_TASK OBJECTIVE_
Output the records between the line holding "Screen dimensions: 1568x453" and the line holding "750x619 pixels. At", inclusive, as a Markdown table with columns n and Line, one row per line, skipping blank lines.

_INFORMATION SUPPLIED_
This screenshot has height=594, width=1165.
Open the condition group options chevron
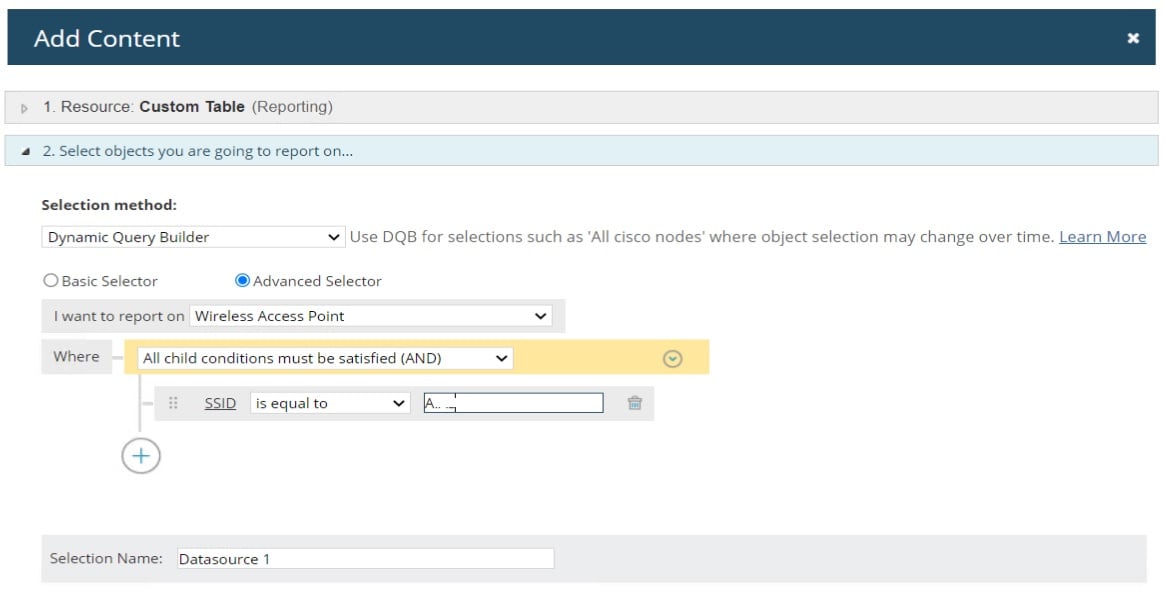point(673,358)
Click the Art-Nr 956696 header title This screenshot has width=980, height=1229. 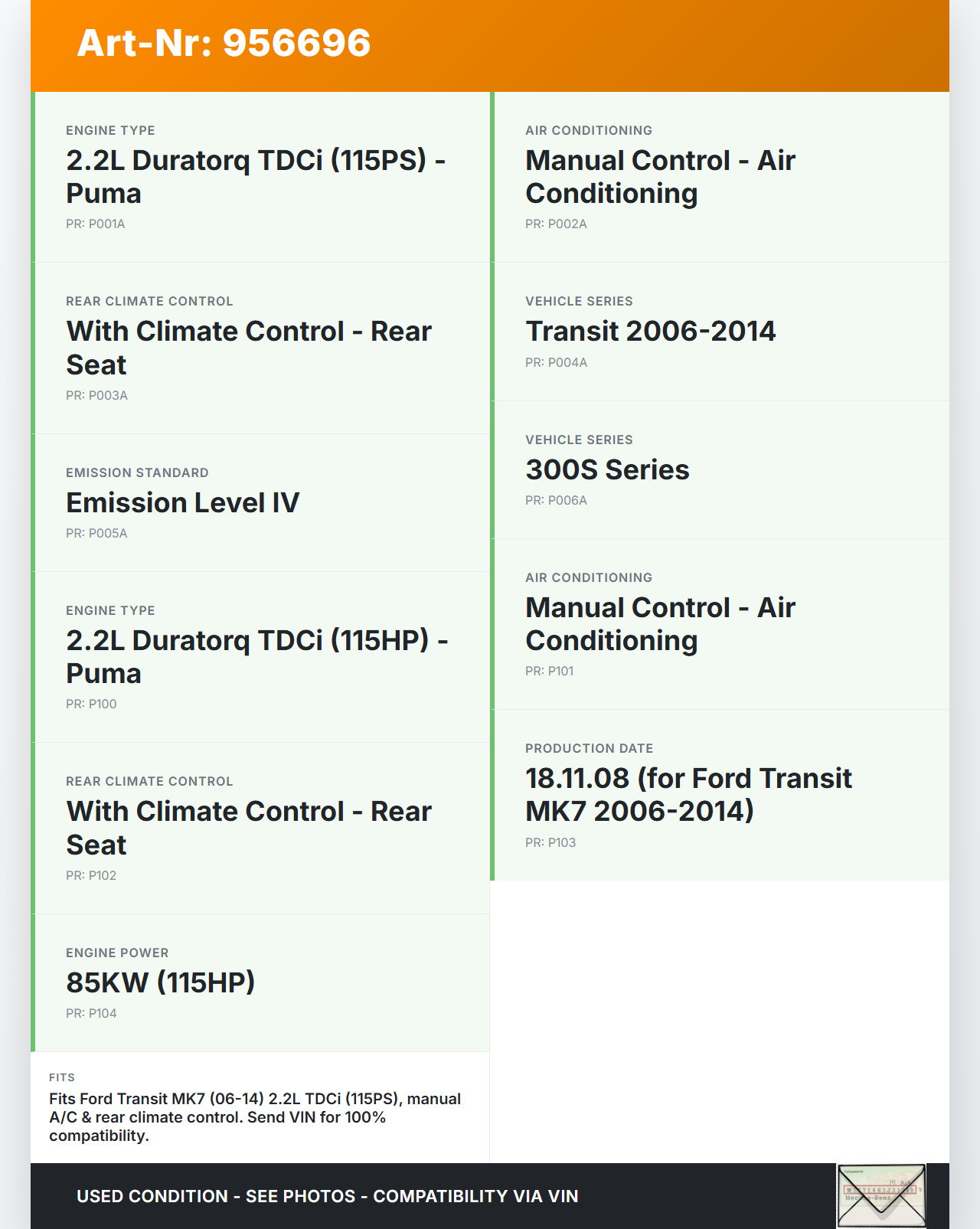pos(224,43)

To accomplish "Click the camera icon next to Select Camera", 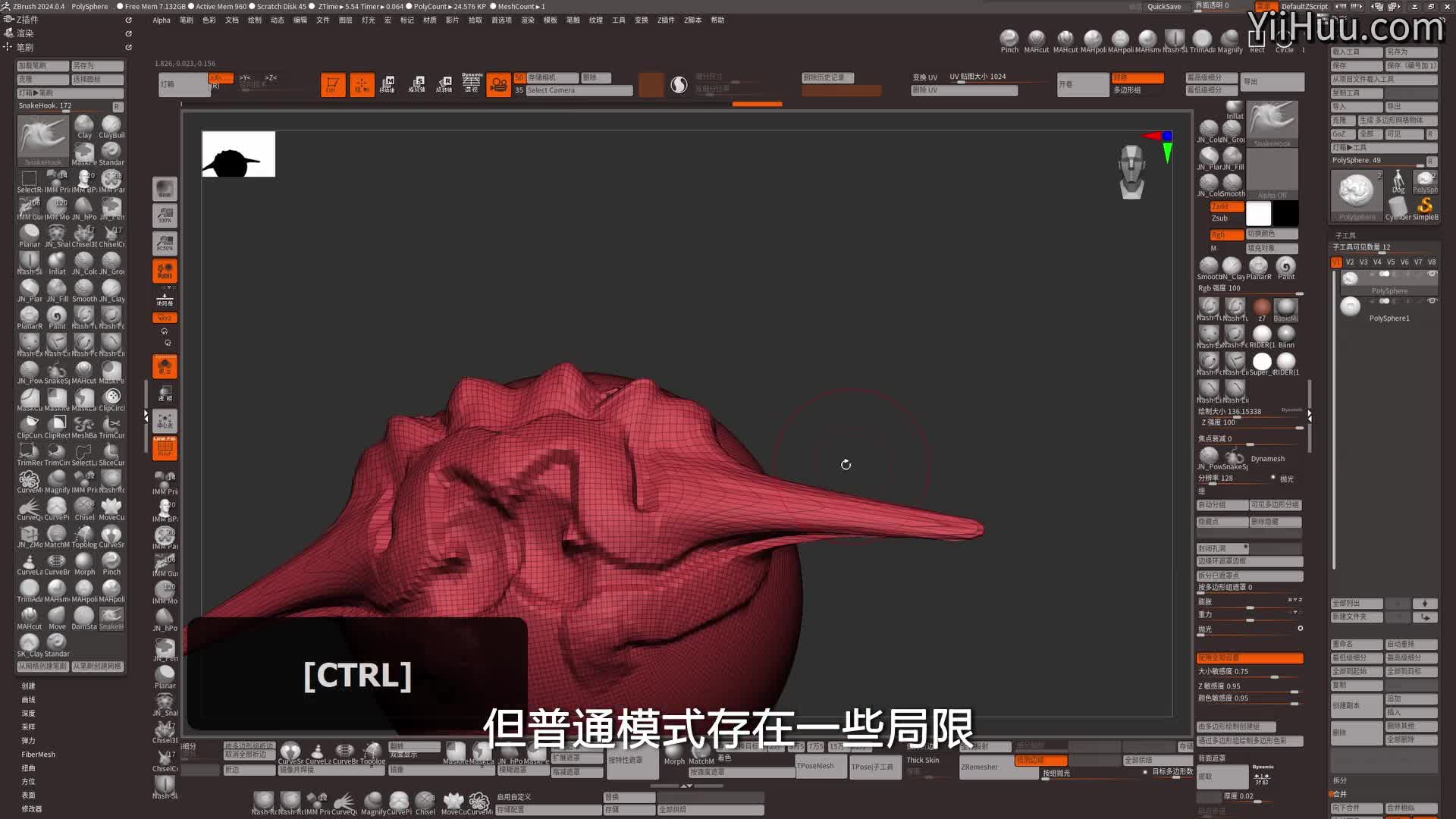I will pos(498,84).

--

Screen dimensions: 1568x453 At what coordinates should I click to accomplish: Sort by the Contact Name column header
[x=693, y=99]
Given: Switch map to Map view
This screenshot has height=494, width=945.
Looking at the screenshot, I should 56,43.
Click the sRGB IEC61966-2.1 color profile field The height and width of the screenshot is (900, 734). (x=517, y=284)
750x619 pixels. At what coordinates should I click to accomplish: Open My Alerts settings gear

_FINISHED TASK_
| n | Line |
|---|---|
| 1 | Screen dimensions: 1568x453 At what coordinates should I click to accomplish: Sort by the Contact Name column header |
| 2 | [x=693, y=99] |
| 3 | Given: Switch map to Map view |
| 4 | This screenshot has height=494, width=945. |
| 5 | Looking at the screenshot, I should 56,43. |
| 6 | Click the sRGB IEC61966-2.1 color profile field The height and width of the screenshot is (900, 734). (x=517, y=284) |
| 7 | 750x619 pixels. At what coordinates should I click to accomplish: Open My Alerts settings gear |